# Task details:
Please retype the entries below word for word, passing over every picture.

# Information given:
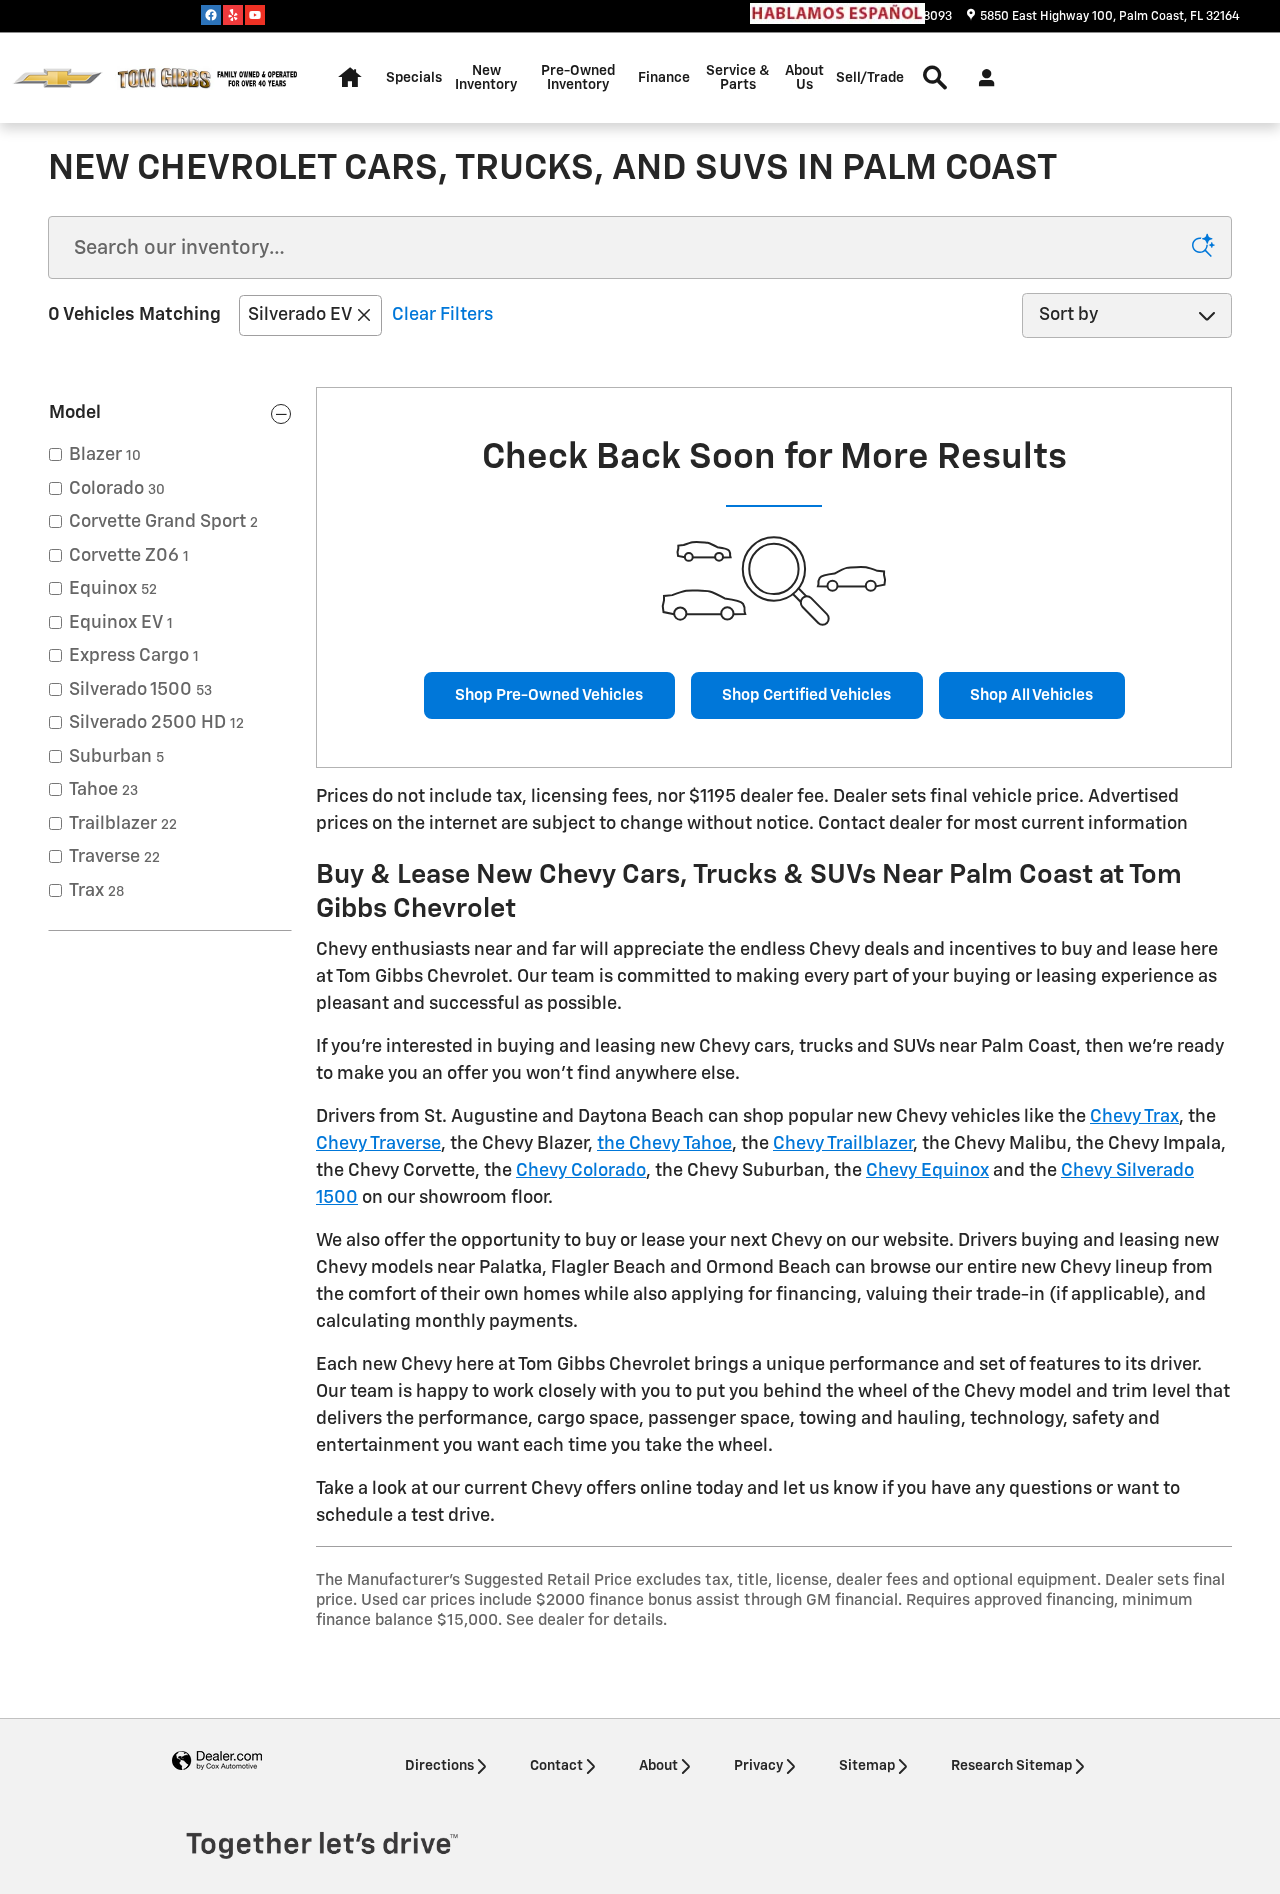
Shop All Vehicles (1031, 695)
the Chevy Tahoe (664, 1144)
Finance (664, 78)
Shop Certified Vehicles (806, 695)
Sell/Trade (870, 78)
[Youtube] (255, 15)
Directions (439, 1766)
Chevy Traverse (378, 1144)
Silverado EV (299, 315)
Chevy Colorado (581, 1171)
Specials (414, 78)
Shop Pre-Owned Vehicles (549, 695)
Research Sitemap (1011, 1766)
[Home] (57, 78)
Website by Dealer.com (217, 1761)
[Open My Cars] (981, 78)
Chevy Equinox (927, 1171)
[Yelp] (233, 15)
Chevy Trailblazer (843, 1144)
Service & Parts (738, 78)
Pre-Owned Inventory (578, 78)
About (658, 1766)
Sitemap (867, 1766)
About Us (804, 78)
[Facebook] (211, 15)
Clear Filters (442, 315)
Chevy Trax (1134, 1117)
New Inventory (486, 78)
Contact (556, 1766)
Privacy (758, 1766)
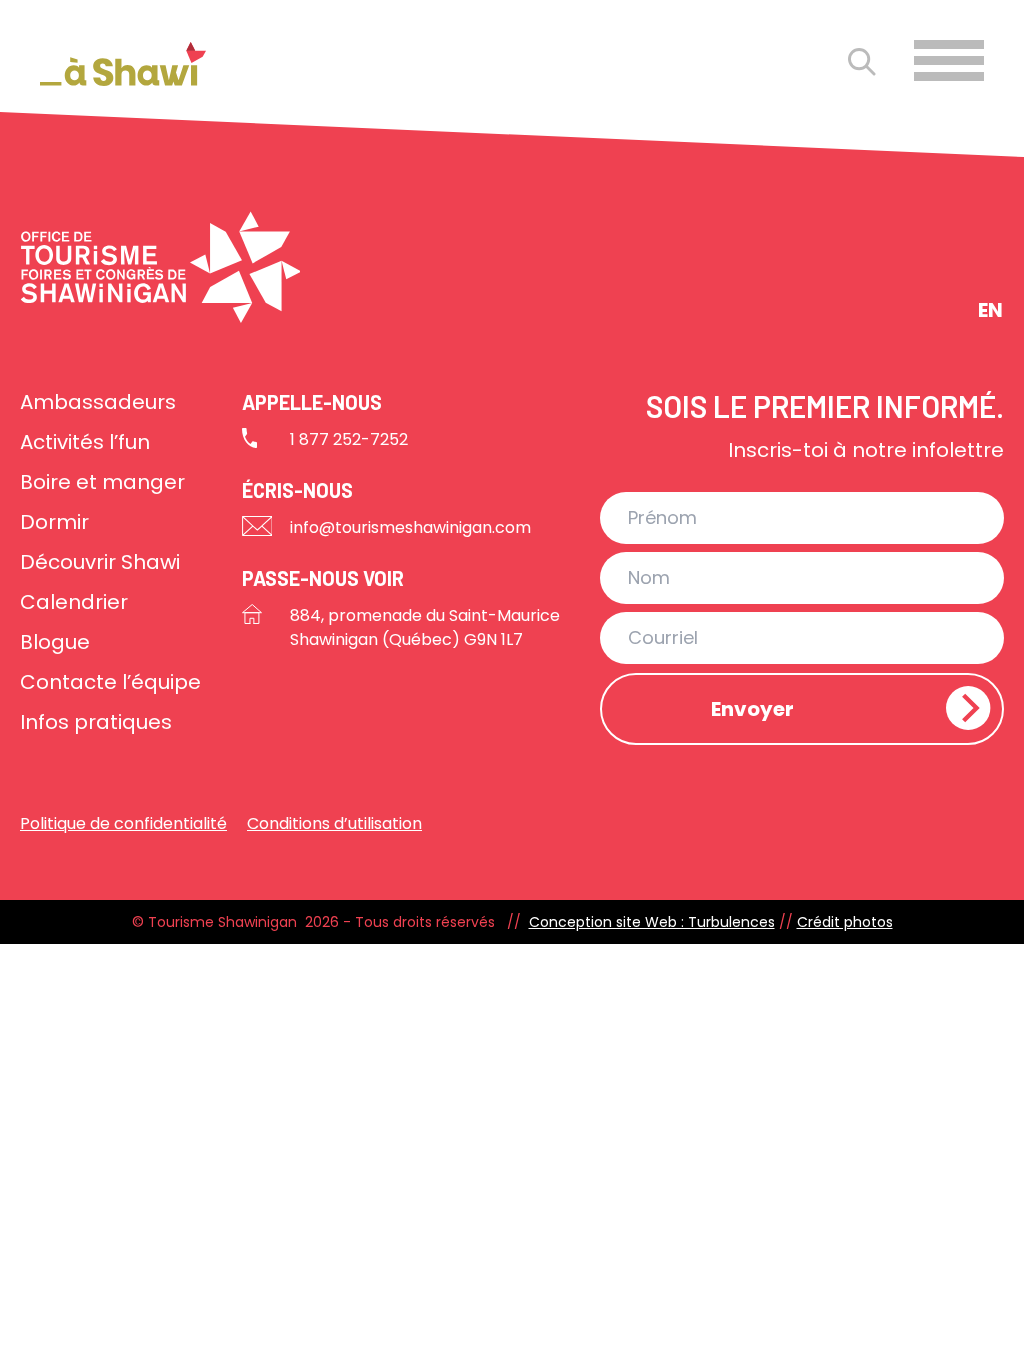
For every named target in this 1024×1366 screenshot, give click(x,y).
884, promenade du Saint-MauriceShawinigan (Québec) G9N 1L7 (425, 627)
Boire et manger (102, 482)
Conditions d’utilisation (334, 823)
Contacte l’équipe (110, 682)
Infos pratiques (96, 722)
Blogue (55, 642)
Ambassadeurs (98, 402)
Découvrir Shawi (100, 562)
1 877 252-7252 (349, 439)
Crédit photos (845, 922)
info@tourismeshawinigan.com (410, 527)
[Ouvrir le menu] (949, 60)
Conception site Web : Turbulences (652, 922)
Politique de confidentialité (123, 823)
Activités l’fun (85, 442)
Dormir (54, 522)
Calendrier (74, 602)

# Solution to this task:
Shop All Vehicles (1031, 695)
the Chevy Tahoe (664, 1144)
Finance (664, 78)
Shop Certified Vehicles (806, 695)
Sell/Trade (870, 78)
[Youtube] (255, 15)
Directions (439, 1766)
Chevy Traverse (378, 1144)
Silverado EV (299, 315)
Chevy Colorado (581, 1171)
Specials (414, 78)
Shop Pre-Owned Vehicles (549, 695)
Research Sitemap (1011, 1766)
[Home] (57, 78)
Website by Dealer.com (217, 1761)
[Open My Cars] (981, 78)
Chevy Equinox (927, 1171)
[Yelp] (233, 15)
Chevy Trailblazer (843, 1144)
Service & Parts (738, 78)
Pre-Owned Inventory (578, 78)
About (658, 1766)
Sitemap (867, 1766)
About Us (804, 78)
[Facebook] (211, 15)
Clear Filters (442, 315)
Chevy Trax (1134, 1117)
New Inventory (486, 78)
Contact (556, 1766)
Privacy (758, 1766)
For every named target in this 1024×1366 screenshot, give click(x,y).
884, promenade du Saint-MauriceShawinigan (Québec) G9N 1L7 (425, 627)
Boire et manger (102, 482)
Conditions d’utilisation (334, 823)
Contacte l’équipe (110, 682)
Infos pratiques (96, 722)
Blogue (55, 642)
Ambassadeurs (98, 402)
Découvrir Shawi (100, 562)
1 877 252-7252 (349, 439)
Crédit photos (845, 922)
info@tourismeshawinigan.com (410, 527)
[Ouvrir le menu] (949, 60)
Conception site Web : Turbulences (652, 922)
Politique de confidentialité (123, 823)
Activités l’fun (85, 442)
Dormir (54, 522)
Calendrier (74, 602)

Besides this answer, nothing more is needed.